Vem aí a República Federativa do Rifle

Mãos ao alto! (Reprodução/YouTube - ABC News)
Nos EUA e aqui a bancada da bala está no poder!

 Do Conversa Afiada -

O Conversa Afiada  foi o primeiro a perceber o impacto da força eleitoral de Bolsonaro sobre as ações da Forjas Taurus, uma empresa com sede em São Leopoldo (RS) e especializada na fabricação de armas de fogo, coletes à prova de balas e armas de airsoft.

Só no dia 2/X - horas depois de uma ascensão vigorosa do candidato do PSL no Ibope - as ações da Taurus dispararam quase 19%.

E mais: em apenas dois meses, o volume de transações na Bolsa de Valores envolvendo ações da Taurus cresceu mais de 50 vezes.

Nesse mesmo período, o valor dos papeis preferenciais mais que dobrou.

E o valor de mercado da Taurus foi de R$ 139 milhões para R$ 332 milhões.

Mesmo com a empresa acumulando prejuízos e mostrando uma dívida em alta, como apontou reportagem do Jornal do Brasil.
Não é à toa.

Na sexta-feira 5/X, o amigo navegante assistiu a um vídeo estarrecedor em que Bolsonaro age como garoto-propaganda da Taurus: apresenta um fuzil e promete que todo cidadão, em um eventual Governo Bolsonaro, poderia ter uma pistola.

(Da Taurus, claro).

Isso responde a um aumento da organização política do movimento armamentista.

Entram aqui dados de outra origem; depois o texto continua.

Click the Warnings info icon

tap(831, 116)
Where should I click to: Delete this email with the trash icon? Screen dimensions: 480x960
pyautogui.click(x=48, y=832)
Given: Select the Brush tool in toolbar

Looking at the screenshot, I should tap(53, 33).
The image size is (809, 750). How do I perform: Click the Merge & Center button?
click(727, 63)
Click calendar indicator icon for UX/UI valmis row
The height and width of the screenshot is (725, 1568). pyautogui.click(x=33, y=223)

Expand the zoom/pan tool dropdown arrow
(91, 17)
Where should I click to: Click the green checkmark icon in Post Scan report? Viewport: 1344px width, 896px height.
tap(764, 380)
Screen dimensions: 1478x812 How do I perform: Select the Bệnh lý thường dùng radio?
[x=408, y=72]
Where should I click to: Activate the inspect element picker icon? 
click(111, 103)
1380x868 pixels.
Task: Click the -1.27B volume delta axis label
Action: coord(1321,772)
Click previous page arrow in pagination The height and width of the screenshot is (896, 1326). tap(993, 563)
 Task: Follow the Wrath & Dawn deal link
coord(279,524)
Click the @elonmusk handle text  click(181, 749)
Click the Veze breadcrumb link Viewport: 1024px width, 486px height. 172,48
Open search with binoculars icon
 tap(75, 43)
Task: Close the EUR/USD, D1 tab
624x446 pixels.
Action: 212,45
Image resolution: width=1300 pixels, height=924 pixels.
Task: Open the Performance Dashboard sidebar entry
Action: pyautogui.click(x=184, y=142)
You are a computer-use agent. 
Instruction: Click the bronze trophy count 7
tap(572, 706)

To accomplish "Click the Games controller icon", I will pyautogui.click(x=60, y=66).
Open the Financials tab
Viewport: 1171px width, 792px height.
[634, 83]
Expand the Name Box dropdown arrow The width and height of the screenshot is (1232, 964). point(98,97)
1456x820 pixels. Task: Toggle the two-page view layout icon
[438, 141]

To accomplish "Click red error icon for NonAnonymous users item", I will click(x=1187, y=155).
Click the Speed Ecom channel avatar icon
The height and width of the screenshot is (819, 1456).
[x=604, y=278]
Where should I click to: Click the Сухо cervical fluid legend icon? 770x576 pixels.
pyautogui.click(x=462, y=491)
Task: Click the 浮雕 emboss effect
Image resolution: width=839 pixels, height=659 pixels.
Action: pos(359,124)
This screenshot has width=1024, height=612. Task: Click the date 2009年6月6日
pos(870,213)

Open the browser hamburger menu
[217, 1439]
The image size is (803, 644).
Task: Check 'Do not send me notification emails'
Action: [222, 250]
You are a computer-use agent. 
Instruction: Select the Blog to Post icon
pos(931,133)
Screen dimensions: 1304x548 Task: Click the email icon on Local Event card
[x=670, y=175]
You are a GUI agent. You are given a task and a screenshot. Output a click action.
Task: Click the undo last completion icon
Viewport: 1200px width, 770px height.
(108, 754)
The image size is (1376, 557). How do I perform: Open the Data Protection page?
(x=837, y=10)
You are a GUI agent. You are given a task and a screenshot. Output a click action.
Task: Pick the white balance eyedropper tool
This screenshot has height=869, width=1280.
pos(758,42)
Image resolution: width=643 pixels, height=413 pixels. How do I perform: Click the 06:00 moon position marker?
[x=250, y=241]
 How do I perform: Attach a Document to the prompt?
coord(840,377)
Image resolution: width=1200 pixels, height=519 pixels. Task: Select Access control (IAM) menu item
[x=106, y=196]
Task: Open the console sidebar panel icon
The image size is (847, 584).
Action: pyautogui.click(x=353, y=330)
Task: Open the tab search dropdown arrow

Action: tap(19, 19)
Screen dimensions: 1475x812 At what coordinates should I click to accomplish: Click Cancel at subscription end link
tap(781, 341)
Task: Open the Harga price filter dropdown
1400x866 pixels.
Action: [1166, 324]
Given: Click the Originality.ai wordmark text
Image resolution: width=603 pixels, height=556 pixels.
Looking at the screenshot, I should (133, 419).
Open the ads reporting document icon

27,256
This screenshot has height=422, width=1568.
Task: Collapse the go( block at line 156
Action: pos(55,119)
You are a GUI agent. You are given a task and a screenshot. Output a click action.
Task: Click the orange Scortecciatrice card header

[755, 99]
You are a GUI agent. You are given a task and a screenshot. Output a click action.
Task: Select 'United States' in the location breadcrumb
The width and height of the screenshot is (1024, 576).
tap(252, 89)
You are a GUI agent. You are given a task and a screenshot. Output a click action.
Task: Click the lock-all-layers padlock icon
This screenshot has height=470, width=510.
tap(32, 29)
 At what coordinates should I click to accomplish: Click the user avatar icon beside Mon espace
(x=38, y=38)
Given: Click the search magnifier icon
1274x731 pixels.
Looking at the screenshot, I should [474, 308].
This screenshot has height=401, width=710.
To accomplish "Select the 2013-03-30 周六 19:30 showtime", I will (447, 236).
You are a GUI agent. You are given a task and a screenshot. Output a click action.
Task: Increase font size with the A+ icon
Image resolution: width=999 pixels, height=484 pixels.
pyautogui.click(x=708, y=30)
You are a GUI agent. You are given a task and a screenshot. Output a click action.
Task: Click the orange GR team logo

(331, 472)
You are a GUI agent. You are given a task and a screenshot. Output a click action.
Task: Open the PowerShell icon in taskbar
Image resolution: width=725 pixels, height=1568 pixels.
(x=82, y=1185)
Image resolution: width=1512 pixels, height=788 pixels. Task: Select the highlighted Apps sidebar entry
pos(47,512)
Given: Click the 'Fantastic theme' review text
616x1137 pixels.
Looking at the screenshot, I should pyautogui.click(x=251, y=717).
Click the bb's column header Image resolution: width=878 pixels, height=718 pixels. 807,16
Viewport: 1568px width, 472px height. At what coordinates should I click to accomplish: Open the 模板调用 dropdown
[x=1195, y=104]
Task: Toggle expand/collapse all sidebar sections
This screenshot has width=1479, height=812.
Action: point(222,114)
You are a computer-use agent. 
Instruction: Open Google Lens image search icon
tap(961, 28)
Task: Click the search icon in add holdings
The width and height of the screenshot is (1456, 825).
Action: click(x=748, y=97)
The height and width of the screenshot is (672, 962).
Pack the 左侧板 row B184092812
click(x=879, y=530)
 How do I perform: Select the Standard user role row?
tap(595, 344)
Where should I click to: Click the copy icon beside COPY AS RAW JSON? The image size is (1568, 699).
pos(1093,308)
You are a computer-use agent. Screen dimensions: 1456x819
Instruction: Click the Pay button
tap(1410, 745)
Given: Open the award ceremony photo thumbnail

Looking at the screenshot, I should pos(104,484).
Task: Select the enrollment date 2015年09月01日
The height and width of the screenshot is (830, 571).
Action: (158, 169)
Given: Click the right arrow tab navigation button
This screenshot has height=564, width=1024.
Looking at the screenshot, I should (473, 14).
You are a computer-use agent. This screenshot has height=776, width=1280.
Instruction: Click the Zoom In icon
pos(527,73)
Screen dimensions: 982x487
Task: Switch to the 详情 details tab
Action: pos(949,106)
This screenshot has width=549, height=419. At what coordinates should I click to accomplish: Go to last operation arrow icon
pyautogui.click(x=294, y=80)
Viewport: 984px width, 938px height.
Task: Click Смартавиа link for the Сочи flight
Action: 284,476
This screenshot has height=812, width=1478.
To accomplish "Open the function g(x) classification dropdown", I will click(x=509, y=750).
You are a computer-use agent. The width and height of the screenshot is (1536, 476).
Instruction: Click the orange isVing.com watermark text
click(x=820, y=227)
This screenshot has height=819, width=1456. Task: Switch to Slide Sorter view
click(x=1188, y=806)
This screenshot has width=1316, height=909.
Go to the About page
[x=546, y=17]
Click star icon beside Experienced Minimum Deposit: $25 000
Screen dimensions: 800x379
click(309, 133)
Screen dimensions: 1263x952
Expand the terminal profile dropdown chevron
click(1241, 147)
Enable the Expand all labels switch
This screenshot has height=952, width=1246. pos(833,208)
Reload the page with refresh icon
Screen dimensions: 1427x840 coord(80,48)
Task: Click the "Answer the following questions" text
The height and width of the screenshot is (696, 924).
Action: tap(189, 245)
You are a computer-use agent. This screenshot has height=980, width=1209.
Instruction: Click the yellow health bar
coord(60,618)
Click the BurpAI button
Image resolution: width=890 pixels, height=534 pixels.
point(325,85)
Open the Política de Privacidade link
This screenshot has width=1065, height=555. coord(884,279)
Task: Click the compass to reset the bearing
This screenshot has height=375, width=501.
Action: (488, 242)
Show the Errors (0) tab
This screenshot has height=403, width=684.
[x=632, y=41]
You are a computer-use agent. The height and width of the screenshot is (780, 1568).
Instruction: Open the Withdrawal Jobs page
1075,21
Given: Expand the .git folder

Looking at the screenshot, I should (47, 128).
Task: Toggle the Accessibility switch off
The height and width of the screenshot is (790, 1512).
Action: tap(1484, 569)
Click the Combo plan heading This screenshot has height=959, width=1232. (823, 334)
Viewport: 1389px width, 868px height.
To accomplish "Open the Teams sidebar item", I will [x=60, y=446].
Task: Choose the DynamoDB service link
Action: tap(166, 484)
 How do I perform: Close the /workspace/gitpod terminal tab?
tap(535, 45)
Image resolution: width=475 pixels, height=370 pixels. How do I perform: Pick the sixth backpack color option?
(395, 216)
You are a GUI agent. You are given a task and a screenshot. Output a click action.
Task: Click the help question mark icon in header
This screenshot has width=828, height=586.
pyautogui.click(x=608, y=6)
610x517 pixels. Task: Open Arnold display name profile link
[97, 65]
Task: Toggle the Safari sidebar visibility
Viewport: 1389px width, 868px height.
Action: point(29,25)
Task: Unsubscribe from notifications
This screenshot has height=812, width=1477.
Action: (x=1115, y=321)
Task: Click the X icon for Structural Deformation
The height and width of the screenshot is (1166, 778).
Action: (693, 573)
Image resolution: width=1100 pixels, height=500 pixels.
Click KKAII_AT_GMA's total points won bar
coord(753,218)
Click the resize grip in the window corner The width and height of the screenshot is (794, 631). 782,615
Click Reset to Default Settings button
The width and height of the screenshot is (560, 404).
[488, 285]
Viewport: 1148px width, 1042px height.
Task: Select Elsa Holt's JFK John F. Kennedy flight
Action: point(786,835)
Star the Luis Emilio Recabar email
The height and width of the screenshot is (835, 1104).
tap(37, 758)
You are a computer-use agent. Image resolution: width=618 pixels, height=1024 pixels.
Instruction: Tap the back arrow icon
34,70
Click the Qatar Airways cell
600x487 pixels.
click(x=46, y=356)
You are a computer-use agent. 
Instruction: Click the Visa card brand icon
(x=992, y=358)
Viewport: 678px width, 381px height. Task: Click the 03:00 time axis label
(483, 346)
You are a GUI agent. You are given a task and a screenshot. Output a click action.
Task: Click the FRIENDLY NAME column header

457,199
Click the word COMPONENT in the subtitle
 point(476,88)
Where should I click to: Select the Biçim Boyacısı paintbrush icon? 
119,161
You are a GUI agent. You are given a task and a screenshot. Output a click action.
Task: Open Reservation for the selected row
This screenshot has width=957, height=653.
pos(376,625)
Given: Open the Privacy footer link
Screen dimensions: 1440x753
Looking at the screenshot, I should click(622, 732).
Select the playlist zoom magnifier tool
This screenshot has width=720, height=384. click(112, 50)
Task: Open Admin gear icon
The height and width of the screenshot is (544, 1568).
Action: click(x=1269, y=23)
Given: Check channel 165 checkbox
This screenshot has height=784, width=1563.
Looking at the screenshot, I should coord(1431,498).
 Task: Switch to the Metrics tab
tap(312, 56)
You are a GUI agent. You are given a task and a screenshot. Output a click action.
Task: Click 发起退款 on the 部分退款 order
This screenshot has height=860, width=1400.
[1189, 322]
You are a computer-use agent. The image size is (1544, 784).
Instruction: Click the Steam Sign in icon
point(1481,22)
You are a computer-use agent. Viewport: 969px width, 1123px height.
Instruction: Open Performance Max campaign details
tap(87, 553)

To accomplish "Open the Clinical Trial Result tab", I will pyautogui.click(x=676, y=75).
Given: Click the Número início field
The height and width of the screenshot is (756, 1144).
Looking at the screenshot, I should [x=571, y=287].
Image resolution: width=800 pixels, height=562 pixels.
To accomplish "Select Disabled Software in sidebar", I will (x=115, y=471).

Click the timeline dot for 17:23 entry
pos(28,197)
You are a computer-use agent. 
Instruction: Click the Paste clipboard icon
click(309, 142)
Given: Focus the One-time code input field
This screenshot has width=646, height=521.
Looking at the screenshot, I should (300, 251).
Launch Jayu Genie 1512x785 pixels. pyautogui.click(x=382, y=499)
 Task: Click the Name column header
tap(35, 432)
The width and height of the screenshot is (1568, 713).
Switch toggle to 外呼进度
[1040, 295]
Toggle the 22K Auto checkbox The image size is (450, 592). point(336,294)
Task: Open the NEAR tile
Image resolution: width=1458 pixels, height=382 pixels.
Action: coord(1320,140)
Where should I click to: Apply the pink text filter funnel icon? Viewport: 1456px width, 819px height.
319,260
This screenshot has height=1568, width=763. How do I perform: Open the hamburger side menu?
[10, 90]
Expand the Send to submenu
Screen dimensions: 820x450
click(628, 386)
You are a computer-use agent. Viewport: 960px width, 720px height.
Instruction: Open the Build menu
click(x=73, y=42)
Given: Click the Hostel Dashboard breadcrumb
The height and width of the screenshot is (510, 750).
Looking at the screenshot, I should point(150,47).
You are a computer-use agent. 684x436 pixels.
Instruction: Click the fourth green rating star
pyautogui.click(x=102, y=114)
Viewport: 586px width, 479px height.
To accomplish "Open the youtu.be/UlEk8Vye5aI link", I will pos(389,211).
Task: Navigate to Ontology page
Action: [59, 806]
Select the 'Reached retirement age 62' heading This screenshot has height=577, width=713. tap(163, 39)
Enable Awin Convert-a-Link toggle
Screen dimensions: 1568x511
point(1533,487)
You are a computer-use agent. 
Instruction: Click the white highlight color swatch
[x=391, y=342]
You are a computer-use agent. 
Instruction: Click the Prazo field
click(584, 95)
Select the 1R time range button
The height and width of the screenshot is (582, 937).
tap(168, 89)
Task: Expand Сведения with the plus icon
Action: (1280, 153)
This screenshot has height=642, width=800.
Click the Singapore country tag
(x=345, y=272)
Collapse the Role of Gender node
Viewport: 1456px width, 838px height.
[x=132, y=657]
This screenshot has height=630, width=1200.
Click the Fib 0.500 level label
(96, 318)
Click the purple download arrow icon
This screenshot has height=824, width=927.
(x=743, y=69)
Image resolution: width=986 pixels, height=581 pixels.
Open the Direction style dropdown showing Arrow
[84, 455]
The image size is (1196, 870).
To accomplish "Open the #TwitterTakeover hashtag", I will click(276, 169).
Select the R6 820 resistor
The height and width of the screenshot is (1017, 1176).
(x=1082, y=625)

Em novembro de 2014, o Instituto Sou da Paz, ONG de combate à violência, apurou que mais de 70% dos candidatos que receberam doações de campanha da indústria de armas e munições conseguiram se eleger naquele ano.

Dos 30 nomes apoiados por essa indústria, 21 se deram bem nas Eleições.

As fabricantes de armas e munições gastaram R$ 1,73 milhão para políticos de 15 estados nas Eleições de 2014 (metade foi para candidatos do MDB e do DEM do Rio Grande do Sul e de São Paulo).

No ano passado, o deputado Alberto Fraga (DEM-DF), um dos principais líderes da Bancada da Bala na Câmara, tentou derrubar os principais pontos do Estatuto do Desarmamento.

O projeto 3.722, do deputado Rogério Peninha (MDB-SC), defende que qualquer pessoa, a partir de 21 anos de idade, poderia portar armas livremente. Bastaria não ter antecedentes criminais e ser aprovado em teste de sanidade mental.

Como mostrou o Globo Overseas, haveria, na prática, uma espécie de monopólio da Taurus sobre o mercado de armas e munições no Brasil, já que ela está entre as quatro maiores fábricas de armas de fogo leves do mundo.

Na Câmara dos Deputados, a Bancada da Bala conta, supostamente, com 35 membros, entre os quais figuram nomes ilustres como Delegado Francischini, Eduardo Bolsonaro, Jair Bolsonaro, Onyx Lorenzoni e Arnaldo Faria de Sá.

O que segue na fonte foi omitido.